* **WORK ORDER**:
Reproduce each of the following records without any deviation.

═══ RECORDS FOR THE TASK ═══

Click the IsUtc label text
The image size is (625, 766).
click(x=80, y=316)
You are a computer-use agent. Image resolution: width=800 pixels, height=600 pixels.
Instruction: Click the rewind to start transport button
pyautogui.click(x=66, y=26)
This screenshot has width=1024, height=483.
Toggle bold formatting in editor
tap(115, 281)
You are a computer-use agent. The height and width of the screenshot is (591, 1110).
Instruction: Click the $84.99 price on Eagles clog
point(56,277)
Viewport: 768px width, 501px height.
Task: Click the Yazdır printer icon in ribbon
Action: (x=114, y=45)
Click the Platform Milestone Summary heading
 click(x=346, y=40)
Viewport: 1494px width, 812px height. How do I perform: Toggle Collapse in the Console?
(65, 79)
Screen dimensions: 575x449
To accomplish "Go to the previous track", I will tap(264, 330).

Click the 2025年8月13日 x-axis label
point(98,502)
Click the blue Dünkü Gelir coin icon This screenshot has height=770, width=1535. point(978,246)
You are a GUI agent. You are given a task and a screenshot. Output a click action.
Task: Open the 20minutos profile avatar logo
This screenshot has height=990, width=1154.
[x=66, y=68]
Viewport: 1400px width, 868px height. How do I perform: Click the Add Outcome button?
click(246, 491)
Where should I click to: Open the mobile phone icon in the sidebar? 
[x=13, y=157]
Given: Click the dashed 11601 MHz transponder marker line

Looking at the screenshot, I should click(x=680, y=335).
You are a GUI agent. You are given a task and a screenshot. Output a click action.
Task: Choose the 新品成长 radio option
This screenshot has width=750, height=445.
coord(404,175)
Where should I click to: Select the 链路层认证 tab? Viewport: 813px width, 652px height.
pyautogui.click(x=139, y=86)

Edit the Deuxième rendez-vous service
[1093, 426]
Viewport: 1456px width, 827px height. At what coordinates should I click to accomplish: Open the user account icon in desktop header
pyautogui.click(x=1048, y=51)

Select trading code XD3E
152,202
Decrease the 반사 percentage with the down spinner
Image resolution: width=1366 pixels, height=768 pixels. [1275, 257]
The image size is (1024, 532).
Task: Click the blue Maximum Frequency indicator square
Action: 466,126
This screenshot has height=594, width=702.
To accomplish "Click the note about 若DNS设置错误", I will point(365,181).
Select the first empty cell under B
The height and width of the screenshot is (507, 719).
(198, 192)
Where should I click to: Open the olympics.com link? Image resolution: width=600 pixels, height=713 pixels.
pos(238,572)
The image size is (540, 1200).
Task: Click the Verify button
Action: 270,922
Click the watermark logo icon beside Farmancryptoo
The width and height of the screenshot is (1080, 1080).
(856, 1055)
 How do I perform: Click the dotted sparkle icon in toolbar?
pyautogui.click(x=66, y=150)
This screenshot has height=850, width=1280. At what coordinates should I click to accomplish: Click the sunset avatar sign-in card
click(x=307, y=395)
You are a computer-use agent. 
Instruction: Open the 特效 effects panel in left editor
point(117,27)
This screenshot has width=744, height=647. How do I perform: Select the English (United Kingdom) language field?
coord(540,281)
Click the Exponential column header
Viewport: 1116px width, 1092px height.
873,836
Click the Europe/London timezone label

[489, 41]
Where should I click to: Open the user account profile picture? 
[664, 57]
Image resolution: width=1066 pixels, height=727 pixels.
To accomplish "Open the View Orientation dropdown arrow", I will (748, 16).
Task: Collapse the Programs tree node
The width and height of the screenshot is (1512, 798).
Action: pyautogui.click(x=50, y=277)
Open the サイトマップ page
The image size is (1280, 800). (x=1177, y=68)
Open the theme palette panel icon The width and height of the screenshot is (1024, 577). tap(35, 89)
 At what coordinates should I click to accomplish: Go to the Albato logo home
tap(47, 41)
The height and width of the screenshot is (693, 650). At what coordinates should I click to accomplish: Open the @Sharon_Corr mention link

═══

* **EXERCISE OUTPUT**:
Click the IsUtc label text
The image size is (625, 766).
click(x=80, y=316)
You are a computer-use agent. Image resolution: width=800 pixels, height=600 pixels.
Instruction: Click the rewind to start transport button
pyautogui.click(x=66, y=26)
This screenshot has width=1024, height=483.
Toggle bold formatting in editor
tap(115, 281)
You are a computer-use agent. The height and width of the screenshot is (591, 1110).
Instruction: Click the $84.99 price on Eagles clog
point(56,277)
Viewport: 768px width, 501px height.
Task: Click the Yazdır printer icon in ribbon
Action: (x=114, y=45)
Click the Platform Milestone Summary heading
 click(x=346, y=40)
Viewport: 1494px width, 812px height. How do I perform: Toggle Collapse in the Console?
(65, 79)
Screen dimensions: 575x449
To accomplish "Go to the previous track", I will tap(264, 330).

Click the 2025年8月13日 x-axis label
point(98,502)
Click the blue Dünkü Gelir coin icon This screenshot has height=770, width=1535. point(978,246)
You are a GUI agent. You are given a task and a screenshot. Output a click action.
Task: Open the 20minutos profile avatar logo
This screenshot has height=990, width=1154.
[x=66, y=68]
Viewport: 1400px width, 868px height. How do I perform: Click the Add Outcome button?
click(246, 491)
Where should I click to: Open the mobile phone icon in the sidebar? 
[x=13, y=157]
Given: Click the dashed 11601 MHz transponder marker line

Looking at the screenshot, I should click(x=680, y=335).
You are a GUI agent. You are given a task and a screenshot. Output a click action.
Task: Choose the 新品成长 radio option
This screenshot has width=750, height=445.
coord(404,175)
Where should I click to: Select the 链路层认证 tab? Viewport: 813px width, 652px height.
pyautogui.click(x=139, y=86)

Edit the Deuxième rendez-vous service
[1093, 426]
Viewport: 1456px width, 827px height. At what coordinates should I click to accomplish: Open the user account icon in desktop header
pyautogui.click(x=1048, y=51)

Select trading code XD3E
152,202
Decrease the 반사 percentage with the down spinner
Image resolution: width=1366 pixels, height=768 pixels. [1275, 257]
The image size is (1024, 532).
Task: Click the blue Maximum Frequency indicator square
Action: 466,126
This screenshot has height=594, width=702.
To accomplish "Click the note about 若DNS设置错误", I will point(365,181).
Select the first empty cell under B
The height and width of the screenshot is (507, 719).
(198, 192)
Where should I click to: Open the olympics.com link? Image resolution: width=600 pixels, height=713 pixels.
pos(238,572)
The image size is (540, 1200).
Task: Click the Verify button
Action: 270,922
Click the watermark logo icon beside Farmancryptoo
The width and height of the screenshot is (1080, 1080).
(856, 1055)
 How do I perform: Click the dotted sparkle icon in toolbar?
pyautogui.click(x=66, y=150)
This screenshot has height=850, width=1280. At what coordinates should I click to accomplish: Click the sunset avatar sign-in card
click(x=307, y=395)
You are a computer-use agent. 
Instruction: Open the 特效 effects panel in left editor
point(117,27)
This screenshot has width=744, height=647. How do I perform: Select the English (United Kingdom) language field?
coord(540,281)
Click the Exponential column header
Viewport: 1116px width, 1092px height.
873,836
Click the Europe/London timezone label

[489, 41]
Where should I click to: Open the user account profile picture? 
[664, 57]
Image resolution: width=1066 pixels, height=727 pixels.
To accomplish "Open the View Orientation dropdown arrow", I will (748, 16).
Task: Collapse the Programs tree node
The width and height of the screenshot is (1512, 798).
Action: pyautogui.click(x=50, y=277)
Open the サイトマップ page
The image size is (1280, 800). (x=1177, y=68)
Open the theme palette panel icon The width and height of the screenshot is (1024, 577). tap(35, 89)
 At what coordinates should I click to accomplish: Go to the Albato logo home
tap(47, 41)
The height and width of the screenshot is (693, 650). At what coordinates should I click to accomplish: Open the @Sharon_Corr mention link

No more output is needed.